Non si può dichiarare la “tolleranza zero” verso gli abusi sessuali e di altra natura e poi balbettare dinanzi ai giornalisti, tirar fuori versioni completamente diverse nello spazio di una settimana, mostrarsi reticenti e apparire più interessati ad evitare lo scandalo che a rivelare il vero. Così si perde totalmente di credibilità, su questa come sulle altre questioni legate agli abusi.
Il rischio di perdere la residua credibilità va tuttavia per la Chiesa molto al di là della sola lotta agli abusi del clero.
La scomunica
Per capirlo dobbiamo entrare nel merito della vicenda e del delitto contestato a Rupnik. Costui avrebbe, nel corso degli anni Novanta, assolto in confessione il proprio complice, cioè la donna con la quale aveva avuto un rapporto sessuale in spregio del sesto comandamento.

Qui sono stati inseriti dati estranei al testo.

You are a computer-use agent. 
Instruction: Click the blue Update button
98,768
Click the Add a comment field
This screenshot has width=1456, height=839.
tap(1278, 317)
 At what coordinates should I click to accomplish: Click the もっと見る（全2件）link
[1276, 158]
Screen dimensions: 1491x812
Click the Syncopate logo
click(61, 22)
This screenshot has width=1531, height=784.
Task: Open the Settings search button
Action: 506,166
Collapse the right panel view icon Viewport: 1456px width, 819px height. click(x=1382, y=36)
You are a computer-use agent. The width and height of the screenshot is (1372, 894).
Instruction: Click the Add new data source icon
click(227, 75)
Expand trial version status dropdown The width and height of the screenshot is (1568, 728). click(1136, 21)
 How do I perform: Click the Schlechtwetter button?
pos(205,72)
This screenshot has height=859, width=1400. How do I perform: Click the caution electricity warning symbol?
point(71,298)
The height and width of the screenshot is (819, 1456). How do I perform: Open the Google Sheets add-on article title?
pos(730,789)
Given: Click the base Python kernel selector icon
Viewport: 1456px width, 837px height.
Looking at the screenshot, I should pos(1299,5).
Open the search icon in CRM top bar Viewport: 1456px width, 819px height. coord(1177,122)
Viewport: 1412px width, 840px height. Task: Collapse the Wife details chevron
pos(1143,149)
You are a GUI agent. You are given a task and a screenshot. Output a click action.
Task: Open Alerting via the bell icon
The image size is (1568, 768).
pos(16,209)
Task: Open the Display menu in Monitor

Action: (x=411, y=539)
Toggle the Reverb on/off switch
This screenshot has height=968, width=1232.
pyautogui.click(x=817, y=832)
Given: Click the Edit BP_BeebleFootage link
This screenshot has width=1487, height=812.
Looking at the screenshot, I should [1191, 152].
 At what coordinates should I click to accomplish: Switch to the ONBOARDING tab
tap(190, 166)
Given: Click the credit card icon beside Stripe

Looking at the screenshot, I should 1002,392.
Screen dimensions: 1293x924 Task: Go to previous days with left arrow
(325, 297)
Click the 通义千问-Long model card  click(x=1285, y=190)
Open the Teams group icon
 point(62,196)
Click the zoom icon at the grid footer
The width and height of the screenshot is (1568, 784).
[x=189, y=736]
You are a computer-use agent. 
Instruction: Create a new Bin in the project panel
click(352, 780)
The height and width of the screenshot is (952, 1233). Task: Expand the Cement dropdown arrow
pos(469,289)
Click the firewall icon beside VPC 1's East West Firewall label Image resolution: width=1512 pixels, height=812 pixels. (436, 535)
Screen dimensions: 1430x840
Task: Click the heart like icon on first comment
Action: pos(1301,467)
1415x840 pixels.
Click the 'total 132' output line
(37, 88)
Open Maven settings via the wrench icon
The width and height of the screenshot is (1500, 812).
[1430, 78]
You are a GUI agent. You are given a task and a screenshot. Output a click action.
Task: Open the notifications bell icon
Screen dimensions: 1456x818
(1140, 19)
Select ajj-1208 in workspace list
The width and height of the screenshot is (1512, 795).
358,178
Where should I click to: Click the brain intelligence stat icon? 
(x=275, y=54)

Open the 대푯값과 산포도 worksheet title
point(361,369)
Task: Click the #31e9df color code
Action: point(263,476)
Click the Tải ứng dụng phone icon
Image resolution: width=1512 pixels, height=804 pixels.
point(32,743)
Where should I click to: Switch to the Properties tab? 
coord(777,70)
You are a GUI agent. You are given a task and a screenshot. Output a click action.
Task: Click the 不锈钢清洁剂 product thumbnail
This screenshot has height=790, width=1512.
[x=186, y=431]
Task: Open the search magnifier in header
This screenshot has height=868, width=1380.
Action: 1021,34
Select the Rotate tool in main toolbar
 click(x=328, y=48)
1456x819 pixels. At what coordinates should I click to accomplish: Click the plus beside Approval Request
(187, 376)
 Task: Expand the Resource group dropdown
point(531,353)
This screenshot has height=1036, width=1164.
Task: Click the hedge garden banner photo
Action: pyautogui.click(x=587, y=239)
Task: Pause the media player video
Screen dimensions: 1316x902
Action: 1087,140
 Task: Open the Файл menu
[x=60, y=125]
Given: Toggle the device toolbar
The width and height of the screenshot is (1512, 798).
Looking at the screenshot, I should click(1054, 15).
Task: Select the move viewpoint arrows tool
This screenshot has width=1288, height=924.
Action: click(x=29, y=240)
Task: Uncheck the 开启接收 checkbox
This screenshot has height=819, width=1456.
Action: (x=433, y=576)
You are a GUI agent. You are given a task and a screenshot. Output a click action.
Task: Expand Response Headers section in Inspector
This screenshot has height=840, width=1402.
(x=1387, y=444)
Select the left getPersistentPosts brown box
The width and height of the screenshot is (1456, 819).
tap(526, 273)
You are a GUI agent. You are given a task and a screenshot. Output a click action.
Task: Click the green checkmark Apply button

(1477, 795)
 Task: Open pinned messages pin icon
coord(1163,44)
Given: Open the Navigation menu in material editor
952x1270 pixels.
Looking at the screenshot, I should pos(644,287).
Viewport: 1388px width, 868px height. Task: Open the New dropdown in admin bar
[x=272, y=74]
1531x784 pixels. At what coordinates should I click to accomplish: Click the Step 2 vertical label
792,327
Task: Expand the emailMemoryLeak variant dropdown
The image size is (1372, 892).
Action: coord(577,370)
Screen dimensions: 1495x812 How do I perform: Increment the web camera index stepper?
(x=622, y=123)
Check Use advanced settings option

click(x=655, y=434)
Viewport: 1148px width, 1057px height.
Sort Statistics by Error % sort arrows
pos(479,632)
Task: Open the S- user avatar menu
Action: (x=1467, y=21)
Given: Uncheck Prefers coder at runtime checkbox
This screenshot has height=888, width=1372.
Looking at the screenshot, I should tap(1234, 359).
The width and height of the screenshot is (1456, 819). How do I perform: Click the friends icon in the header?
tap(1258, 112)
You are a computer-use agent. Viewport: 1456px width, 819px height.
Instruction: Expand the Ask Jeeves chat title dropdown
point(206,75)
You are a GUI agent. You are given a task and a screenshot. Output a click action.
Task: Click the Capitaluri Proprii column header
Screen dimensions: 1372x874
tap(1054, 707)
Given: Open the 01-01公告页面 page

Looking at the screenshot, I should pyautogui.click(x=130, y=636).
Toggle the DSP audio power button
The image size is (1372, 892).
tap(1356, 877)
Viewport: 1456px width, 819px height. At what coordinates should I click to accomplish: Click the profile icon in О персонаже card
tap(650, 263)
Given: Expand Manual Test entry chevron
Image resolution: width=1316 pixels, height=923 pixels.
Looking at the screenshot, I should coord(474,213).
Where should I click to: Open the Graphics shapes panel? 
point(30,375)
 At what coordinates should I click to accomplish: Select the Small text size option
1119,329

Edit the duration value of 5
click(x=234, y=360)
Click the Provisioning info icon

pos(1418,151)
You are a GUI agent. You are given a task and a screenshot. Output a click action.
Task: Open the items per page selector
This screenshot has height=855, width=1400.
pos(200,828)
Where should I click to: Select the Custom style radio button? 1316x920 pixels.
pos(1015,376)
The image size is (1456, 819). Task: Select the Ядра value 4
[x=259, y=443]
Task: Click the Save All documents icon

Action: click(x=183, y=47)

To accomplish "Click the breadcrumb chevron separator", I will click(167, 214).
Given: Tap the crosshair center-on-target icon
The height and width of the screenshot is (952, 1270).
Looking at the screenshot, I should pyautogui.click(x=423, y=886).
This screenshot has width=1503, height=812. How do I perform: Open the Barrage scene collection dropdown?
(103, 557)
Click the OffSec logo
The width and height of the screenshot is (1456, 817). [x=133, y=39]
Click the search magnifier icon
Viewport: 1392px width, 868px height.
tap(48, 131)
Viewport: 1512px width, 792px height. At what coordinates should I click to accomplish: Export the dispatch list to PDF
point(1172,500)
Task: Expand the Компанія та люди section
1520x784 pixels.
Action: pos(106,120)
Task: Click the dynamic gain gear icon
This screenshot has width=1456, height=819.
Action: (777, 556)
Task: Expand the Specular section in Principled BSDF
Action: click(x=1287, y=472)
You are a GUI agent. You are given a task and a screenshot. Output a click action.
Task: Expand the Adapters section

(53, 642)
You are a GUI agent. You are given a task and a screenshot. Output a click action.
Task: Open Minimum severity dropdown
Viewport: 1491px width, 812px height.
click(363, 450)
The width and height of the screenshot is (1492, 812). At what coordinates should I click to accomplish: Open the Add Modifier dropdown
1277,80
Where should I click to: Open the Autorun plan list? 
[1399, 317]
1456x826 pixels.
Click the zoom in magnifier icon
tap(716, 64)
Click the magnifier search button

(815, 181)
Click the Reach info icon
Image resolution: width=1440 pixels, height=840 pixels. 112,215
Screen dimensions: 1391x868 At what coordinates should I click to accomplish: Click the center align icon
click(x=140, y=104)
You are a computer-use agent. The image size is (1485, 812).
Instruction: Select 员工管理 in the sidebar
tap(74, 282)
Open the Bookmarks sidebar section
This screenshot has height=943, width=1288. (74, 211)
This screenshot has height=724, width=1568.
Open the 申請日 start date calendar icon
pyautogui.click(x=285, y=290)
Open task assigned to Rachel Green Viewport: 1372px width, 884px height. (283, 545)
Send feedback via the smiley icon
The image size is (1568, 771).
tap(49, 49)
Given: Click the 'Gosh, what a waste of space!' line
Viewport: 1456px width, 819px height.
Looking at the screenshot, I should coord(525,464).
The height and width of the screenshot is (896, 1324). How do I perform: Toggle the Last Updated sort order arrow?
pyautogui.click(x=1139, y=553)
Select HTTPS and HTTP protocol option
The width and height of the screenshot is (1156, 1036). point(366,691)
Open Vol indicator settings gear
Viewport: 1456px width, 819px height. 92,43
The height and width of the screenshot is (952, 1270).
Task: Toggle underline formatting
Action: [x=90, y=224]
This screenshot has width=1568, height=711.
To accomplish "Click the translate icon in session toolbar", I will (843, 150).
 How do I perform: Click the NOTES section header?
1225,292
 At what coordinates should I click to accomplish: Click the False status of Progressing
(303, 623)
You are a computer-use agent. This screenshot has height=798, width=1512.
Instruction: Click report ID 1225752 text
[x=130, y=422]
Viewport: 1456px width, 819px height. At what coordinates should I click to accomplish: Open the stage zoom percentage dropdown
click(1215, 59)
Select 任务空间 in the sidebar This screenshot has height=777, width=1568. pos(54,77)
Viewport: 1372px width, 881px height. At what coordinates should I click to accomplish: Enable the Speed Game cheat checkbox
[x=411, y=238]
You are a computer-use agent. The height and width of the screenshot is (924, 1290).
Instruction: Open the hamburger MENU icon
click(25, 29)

La violazione sarebbe stata ammessa dallo stesso Rupnik almeno nel momento in cui ha chiesto di essere perdonato e reintegrato.
Il fatto è che la commissione di quel delitto, spiegano i canonisti, comporta per la Chiesa la scomunica immediata (latae sententiae) anche in assenza di un processo e di una sentenza, per il solo fatto di aver perpetrato la condotta incriminata.
La circostanza che il delitto sia stato compiuto trent’anni fa e che il perdono e la remissione della scomunica di Rupnik siano arrivati solo nel 2019 comporta inevitabilmente che il notissimo prete-artista abbia predicato, celebrato messa, girato il mondo, ricevuto il plauso di papi e finanziatori delle sue opere con una scomunica sul groppone, cioè di fatto in una posizione di totale estraneità alla Chiesa, perché questo è una scomunica, un’espulsione dalla comunità.
Come può il superiore dei gesuiti dire che questo elemento non intacca il valore della produzione teologica e artistica di Rupnik? Come può un dirigente della Chiesa considerare una scomunica una pena da nulla, un fatto secondario?
E come può mostrarsi reticente sul ruolo che il pontefice ha giocato nella vicenda, se è vero che, come mi ha confermato il mio amico canonista, le scomuniche possono essere rimesse solo dalla sede apostolica. Al di là delle questioni giuridiche, il punto è: quanto la Chiesa prende sul serio le sue stesse norme e i doveri dei suoi funzionari?
Quanto il castello di leggi che essa stessa ha costruito vale solo per i semplici fedeli e quanto si applica anche ai potenti? Un’organizzazione che si presenta come veicolo di salvezza per l’umanità non può eludere la risposta a questo interrogativo.